Aunt Debbie stopped having visitors after her last friend died because she was too drunk all the time and she had lost her mind. Her last friend happened also to be her mother, my grandmother, who’d died a slow and painful death. I went to see her on her deathbed. She was quivering and thin, unable to breath without a machine. Emphysema. Em-pha-seema. M-Fa-See-Ma. The last time I saw Aunt Debbie, she had nothing to talk about but death and money. They seemed to go hand and hand, one being a means to acquire the other, though I couldn’t be sure which was which. I had limited knowledge of either and wish this was still true today.

The summer I had nothing to do, I found something to do. But the vulgarity of female masturbation had not escaped me, and I think that’s why I set my hand on fire. The boy next door had showed me how to do it one afternoon. Pauly sprayed his hand with Aqua-Net and put it over the stove. He let the hairspray burn off before he shook the flames out. He said it didn’t hurt. Rumors had been circulating around the neighborhood that Pauly might be a little retarded. The kids called him blockhead. I found him comforting because he was quieter than me. We played Ninja Turtles together and when the other boys weren’t around I didn’t have to play the part of April O’Neil and he didn’t have to be one of the evil foot soldiers.
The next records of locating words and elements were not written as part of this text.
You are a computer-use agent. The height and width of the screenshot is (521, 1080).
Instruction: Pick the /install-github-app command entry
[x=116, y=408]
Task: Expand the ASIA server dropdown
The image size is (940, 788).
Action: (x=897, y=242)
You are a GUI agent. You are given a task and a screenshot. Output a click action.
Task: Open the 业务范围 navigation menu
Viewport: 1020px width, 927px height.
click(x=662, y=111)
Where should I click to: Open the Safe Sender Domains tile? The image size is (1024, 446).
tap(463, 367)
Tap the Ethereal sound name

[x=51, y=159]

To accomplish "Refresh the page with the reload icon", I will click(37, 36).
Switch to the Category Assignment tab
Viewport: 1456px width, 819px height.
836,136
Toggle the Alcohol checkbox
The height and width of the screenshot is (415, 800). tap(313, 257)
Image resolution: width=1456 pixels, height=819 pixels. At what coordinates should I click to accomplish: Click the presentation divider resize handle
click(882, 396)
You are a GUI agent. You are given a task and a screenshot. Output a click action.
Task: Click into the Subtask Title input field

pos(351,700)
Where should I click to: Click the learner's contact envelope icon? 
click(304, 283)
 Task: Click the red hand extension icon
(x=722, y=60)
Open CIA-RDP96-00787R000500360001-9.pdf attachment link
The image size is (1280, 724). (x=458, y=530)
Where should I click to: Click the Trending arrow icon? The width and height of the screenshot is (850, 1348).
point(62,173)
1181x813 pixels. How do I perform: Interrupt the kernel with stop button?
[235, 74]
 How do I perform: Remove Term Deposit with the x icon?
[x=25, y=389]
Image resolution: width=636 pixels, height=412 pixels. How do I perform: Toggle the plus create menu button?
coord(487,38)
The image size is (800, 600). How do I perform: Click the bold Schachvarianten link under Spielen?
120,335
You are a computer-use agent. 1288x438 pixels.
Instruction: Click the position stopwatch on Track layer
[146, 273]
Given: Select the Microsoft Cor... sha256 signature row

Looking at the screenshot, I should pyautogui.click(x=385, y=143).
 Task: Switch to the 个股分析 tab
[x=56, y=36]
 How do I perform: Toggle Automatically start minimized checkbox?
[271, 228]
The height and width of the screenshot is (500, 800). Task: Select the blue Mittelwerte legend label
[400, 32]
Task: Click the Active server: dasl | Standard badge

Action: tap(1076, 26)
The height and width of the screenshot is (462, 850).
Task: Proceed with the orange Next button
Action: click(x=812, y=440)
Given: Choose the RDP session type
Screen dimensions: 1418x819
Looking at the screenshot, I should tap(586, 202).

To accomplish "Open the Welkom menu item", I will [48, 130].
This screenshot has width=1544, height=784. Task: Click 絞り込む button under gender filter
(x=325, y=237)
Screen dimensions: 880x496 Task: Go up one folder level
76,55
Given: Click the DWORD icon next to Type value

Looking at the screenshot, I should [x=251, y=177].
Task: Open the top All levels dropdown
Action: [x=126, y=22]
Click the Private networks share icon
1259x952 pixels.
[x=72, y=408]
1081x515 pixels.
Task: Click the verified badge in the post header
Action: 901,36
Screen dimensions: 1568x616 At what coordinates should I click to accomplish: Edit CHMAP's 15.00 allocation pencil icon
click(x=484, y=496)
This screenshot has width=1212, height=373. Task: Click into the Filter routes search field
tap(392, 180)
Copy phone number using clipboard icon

I decided to set my hand on fire when no one was home. I’d been lying in a fort I made with sheets behind my couch, reading Black Beauty and getting myself off for hours. I was bad. I had to set my hand on fire. I called Cheryl immediately afterward. I said, Mom, I set my hand on fire. Cheryl was at work and she started hyperventilating over the phone. She thought I had no hand. The blisters along the tops of my fingers weren’t the deterrent I was looking for. My mother made me tell everybody I dropped an iron on my hand by accident. She made it very clear that I was not to use the stove when she wasn’t home and gave me money to order food. I got fat very quickly.